A libevent-backed event loop owning an `event_base` for async I/O dispatch.

```
final class EventLoop
```

## Overview

`EventLoop` wraps libevent’s [`event_base`](https://libevent.org/doc/structevent__base.html) — the per-loop data
structure that watches file descriptors for readiness using the platform’s most
efficient I/O multiplexer (kqueue on Apple platforms, epoll on Linux, with POSIX
`poll(2)` as a fallback). [`Socket`](/documentation/Event/Socket) and [`ServerSocket`](/documentation/Event/ServerSocket) use an `EventLoop` to
schedule read- and write-ready callbacks and drive them to completion.

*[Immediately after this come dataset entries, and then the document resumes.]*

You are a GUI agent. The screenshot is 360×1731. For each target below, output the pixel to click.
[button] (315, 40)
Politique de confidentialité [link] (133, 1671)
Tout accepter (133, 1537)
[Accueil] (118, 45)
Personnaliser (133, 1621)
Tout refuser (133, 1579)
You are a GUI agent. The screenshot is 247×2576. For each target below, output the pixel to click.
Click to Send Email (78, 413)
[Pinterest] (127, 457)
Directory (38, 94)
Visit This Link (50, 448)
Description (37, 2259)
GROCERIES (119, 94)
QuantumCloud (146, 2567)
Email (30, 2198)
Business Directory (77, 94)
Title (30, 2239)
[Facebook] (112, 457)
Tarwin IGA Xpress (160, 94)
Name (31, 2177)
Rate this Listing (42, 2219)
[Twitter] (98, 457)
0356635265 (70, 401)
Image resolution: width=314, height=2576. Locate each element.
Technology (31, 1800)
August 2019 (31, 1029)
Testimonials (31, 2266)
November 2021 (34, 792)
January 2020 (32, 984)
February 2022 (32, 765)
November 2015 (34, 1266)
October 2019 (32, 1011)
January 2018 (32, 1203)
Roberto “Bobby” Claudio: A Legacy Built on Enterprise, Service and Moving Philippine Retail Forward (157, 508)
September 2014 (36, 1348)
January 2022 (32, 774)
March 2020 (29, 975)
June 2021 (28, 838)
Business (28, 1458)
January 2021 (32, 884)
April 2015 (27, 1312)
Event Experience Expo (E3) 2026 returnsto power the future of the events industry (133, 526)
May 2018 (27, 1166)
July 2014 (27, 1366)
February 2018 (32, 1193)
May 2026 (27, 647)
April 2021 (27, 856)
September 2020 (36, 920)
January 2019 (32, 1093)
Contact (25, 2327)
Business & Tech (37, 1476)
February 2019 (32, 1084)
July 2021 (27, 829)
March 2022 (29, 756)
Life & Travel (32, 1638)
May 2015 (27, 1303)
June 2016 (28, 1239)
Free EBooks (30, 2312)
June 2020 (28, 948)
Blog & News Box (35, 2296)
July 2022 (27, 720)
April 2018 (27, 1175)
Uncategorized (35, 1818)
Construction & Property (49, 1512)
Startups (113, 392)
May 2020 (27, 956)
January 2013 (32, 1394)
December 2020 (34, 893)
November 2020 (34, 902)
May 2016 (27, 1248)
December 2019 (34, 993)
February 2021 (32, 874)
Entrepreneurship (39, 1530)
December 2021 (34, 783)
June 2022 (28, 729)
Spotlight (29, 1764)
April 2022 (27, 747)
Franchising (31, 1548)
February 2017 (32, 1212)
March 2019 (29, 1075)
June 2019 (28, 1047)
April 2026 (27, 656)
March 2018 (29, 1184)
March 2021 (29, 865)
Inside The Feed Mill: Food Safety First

### Shared vs. owned loops

Most callers use the [`shared`](/documentation/Event/EventLoop/shared) singleton. Create a dedicated loop only when you
need isolation — for example, in tests that must not contend with application
traffic, or when you want distinct fd-watch sets per subsystem. The singleton is
fine for the common “one loop per process” pattern; it’s not a locking construct
and does not synchronize concurrent use from multiple tasks.

### Lifecycle

The typical flow is:

1. Acquire a loop (``doc://Event/documentation/Event/EventLoop/shared`` or ``doc://Event/documentation/Event/EventLoop/init()``).
1. Register I/O via ``doc://Event/documentation/Event/Socket`` / ``doc://Event/documentation/Event/ServerSocket`` methods — each method drives the
   loop internally via ``doc://Event/documentation/Event/EventLoop/runOnce()``.
1. Call ``doc://Event/documentation/Event/EventLoop/run()`` when you want a long-lived event-dispatch loop in a dedicated
   task, or rely on per-operation ``doc://Event/documentation/Event/EventLoop/runOnce()`` for one-shot use.
1. ``doc://Event/documentation/Event/EventLoop/stop()`` signals ``doc://Event/documentation/Event/EventLoop/run()`` to exit at its next dispatch boundary.

### Backend selection

The runtime backend is exposed via [`backendMethod`](/documentation/Event/EventLoop/backendMethod). swift-event asserts at test
time that this is `"kqueue"` on Apple platforms and `"epoll"` on Linux — see
[Backend and Platforms](/documentation/Event/BackendAndPlatforms) for the full backend story and the reasons
Windows IOCP, Solaris `devpoll`/`evport`, and OpenSSL bufferevents are excluded.

### Concurrency

Marked `@unchecked Sendable` to permit handoff of ownership across task boundaries.
The underlying `event_base` is **not** thread-safe: swift-event does not invoke
`evthread_use_pthreads()`, so concurrent calls into a single `EventLoop` from
multiple tasks are **undefined behavior at the libevent level**. The invariant is
single-owner-per-scope — hand off, do not share. See [Production Considerations](/documentation/Event/ProductionConsiderations)
“Concurrency Model” for the full honest description.